I have recently started a new job, after 10 years of being a SAHM to my 3 DSes. I am thrilled & really love my job, it's something I dreamed of doing when I was little, although sadly it is not well paid (just above NMW). It is a fairly physical job, usually either 4 hour or 8 hour shifts & I am standing/walking for 4 hours at a time & customer facing. I'm also on a zero hours contract so never quite sure when I will next have work - I'm working a lot right now & not saying no whenever I'm asked because we're skint.

However, I am finding working & running the house exhausting! I am just about managing to keep on top of cooking/dishwasher/washing/school & house admin (including loads of dressing up days atm Hmm) & the usual clubs & activities. In the evening, I'd love to do some reading or something like that but I'm just too tired & end up falling asleep in front of the TV!

Do you ever get used to this & start to feel a bit more energetic? Are there any helpful tips? I already do easy dinners & DH helps out a bit, but he is currently working & job-searching, which takes up all his time.

OP posts:
HavelockVetinari · 15/03/2019 16:38

You will absolutely get used to it - it's normal to be knackered for the first 2-3 months, it'll settle down after that. Congratulations on your new job!

confusedofengland · 15/03/2019 17:53

That's good to hear! I've been starting to wonder if I can actually do this :-/

OP posts:
BoomTish · 15/03/2019 17:57

You can do this, but it sounds like your husband will have to do more. He shouldn’t be “helping” he should be doing a reasonable amount of activities to make up for the fact that you’re not at home full time anymore.

gamerchick · 15/03/2019 18:02

You will get used to it I swear.

However your husband's isn't 'helping', he lives there as well so delegate these woman's tasks you both see as yours to him. This is not your problem alone.

Working and job hunting indeed!

TipseyTorvey · 15/03/2019 18:10

Get thee to the organised mum method. I don't follow it exactly but the principles really help. Also agree with pp that your DH and you have probably fallen into traditional roles. Write down all the household tasks divide by daily(dishwasher etc), weekly (bathroom scrubs, taking the bins out etc) and monthly (windows, hoovering under sofa cushions properly type cleaning) and allocate to each. Also ditch wife work - any of his family birthday he sorts etc. It is REALLY knackering at first but it will get easier the more ruthless you get.

confusedofengland · 16/03/2019 09:55

I'll check out the organised mum method, thanks.
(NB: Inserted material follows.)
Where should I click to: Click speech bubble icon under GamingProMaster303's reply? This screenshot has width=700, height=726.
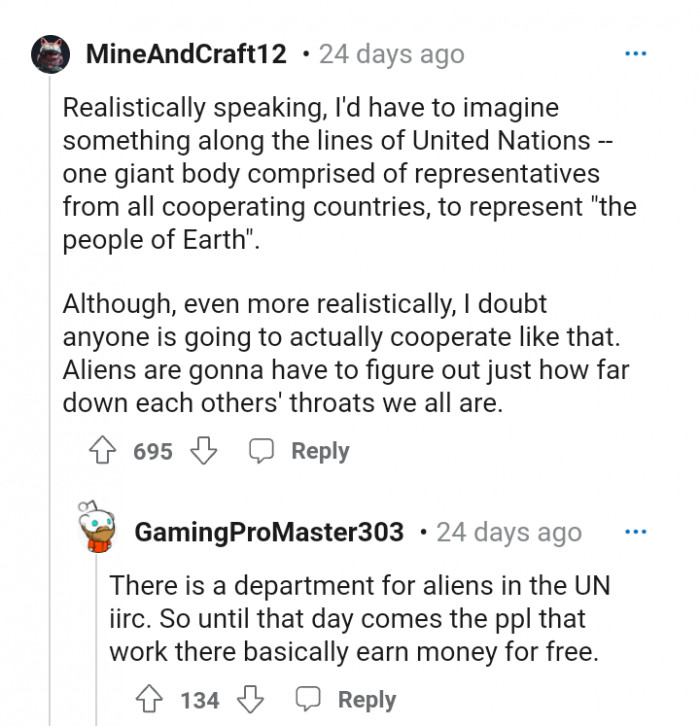309,699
DH does do a fair bit & will have whichever DC at home who don't have activities (really handy as can be tricky with all 3 there), dinners, dishwasher, school runs etc but I think we're both so used to me doing everything as until now I've been at home & he's been out of the house 8am-8pm, so it's been logical, so it takes some getting used to.

I have to say things like Windows & hoovering under the sofa probably don't happen as often as monthly though, is that really slatternly? Blush

OP posts:
TipseyTorvey · 16/03/2019 10:07

Ha ha no not slatternley at all. No judgement here. My house is 'just good enough' cleaned most of the time. Definitely not up to most mumsnet standards I should imagine 😂. I tried having a cleaner but honestly tidying up the night before she came took 2 hours of my time when I was already knackered. Now I do 30 mins per day as per TOMM and its kind of do-able.